> [What the task asks]: Two lines in the data below mark the range: the one with "[F-44600 St Nazaire." and the one with "Read More (49, 765)". Return both, along with every line between them, exactly.

> [Information shown]:
-*-*-

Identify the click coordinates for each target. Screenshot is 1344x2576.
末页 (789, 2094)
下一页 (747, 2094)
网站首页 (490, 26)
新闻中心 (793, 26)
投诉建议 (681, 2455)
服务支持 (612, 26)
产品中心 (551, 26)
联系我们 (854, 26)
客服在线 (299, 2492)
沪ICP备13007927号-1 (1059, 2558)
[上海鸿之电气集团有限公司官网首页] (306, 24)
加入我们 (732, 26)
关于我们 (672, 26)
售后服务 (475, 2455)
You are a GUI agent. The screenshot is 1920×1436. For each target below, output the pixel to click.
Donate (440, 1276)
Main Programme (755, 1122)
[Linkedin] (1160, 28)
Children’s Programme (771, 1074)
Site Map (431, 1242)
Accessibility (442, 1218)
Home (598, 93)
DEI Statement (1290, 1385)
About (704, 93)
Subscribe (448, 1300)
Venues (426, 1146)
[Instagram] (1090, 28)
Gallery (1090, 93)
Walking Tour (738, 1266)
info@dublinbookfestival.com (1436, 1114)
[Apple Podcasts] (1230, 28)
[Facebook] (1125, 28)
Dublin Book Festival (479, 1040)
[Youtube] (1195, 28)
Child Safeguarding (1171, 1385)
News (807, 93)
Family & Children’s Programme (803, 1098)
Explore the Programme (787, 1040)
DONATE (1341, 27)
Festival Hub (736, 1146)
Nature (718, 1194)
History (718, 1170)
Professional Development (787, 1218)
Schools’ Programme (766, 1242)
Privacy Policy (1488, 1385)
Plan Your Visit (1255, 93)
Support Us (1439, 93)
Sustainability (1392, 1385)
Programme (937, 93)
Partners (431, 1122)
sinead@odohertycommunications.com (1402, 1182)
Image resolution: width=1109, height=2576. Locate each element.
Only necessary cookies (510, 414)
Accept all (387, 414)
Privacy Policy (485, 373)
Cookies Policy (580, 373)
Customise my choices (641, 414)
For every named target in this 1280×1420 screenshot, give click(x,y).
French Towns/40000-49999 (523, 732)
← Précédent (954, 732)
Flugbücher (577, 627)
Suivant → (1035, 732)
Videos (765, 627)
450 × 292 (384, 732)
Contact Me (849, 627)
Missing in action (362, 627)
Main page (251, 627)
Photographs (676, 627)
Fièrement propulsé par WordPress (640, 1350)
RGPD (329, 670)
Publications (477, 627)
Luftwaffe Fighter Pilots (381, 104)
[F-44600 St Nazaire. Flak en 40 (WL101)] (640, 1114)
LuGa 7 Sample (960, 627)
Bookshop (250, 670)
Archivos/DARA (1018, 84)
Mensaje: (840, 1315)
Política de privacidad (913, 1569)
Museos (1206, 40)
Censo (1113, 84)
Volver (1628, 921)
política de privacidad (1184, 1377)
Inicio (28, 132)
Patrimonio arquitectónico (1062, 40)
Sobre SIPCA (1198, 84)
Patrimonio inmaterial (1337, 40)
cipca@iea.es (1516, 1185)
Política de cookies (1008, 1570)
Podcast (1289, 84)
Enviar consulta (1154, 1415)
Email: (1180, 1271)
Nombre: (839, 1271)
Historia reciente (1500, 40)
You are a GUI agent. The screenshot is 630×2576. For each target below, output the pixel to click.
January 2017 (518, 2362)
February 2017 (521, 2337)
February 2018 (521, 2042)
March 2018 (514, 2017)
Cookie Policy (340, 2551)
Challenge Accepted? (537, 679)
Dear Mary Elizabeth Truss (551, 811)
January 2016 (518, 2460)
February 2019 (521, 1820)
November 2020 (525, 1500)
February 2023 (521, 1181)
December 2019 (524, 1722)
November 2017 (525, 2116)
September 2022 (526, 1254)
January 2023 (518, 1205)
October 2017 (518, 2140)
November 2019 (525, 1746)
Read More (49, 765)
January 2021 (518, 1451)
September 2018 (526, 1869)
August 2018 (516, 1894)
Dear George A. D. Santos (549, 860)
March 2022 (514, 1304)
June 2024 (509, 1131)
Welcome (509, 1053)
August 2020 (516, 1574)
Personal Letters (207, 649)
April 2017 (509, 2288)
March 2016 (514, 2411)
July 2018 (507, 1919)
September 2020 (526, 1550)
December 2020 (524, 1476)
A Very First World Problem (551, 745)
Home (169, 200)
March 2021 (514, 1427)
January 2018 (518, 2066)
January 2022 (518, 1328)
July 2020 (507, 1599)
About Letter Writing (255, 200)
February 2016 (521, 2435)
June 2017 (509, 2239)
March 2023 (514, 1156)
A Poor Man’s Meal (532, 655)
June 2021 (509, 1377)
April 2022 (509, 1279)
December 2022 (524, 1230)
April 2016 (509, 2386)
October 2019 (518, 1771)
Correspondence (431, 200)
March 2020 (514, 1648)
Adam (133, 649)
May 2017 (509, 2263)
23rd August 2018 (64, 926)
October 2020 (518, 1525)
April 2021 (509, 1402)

-*-*-

> [Task response]:
[F-44600 St Nazaire. Flak en 40 (WL101)] (640, 1114)
LuGa 7 Sample (960, 627)
Bookshop (250, 670)
Archivos/DARA (1018, 84)
Mensaje: (840, 1315)
Política de privacidad (913, 1569)
Museos (1206, 40)
Censo (1113, 84)
Volver (1628, 921)
política de privacidad (1184, 1377)
Inicio (28, 132)
Patrimonio arquitectónico (1062, 40)
Sobre SIPCA (1198, 84)
Patrimonio inmaterial (1337, 40)
cipca@iea.es (1516, 1185)
Política de cookies (1008, 1570)
Podcast (1289, 84)
Enviar consulta (1154, 1415)
Email: (1180, 1271)
Nombre: (839, 1271)
Historia reciente (1500, 40)
You are a GUI agent. The screenshot is 630×2576. For each target below, output the pixel to click.
January 2017 (518, 2362)
February 2017 (521, 2337)
February 2018 (521, 2042)
March 2018 (514, 2017)
Cookie Policy (340, 2551)
Challenge Accepted? (537, 679)
Dear Mary Elizabeth Truss (551, 811)
January 2016 (518, 2460)
February 2019 (521, 1820)
November 2020 (525, 1500)
February 2023 (521, 1181)
December 2019 (524, 1722)
November 2017 (525, 2116)
September 2022 (526, 1254)
January 2023 (518, 1205)
October 2017 (518, 2140)
November 2019 (525, 1746)
Read More (49, 765)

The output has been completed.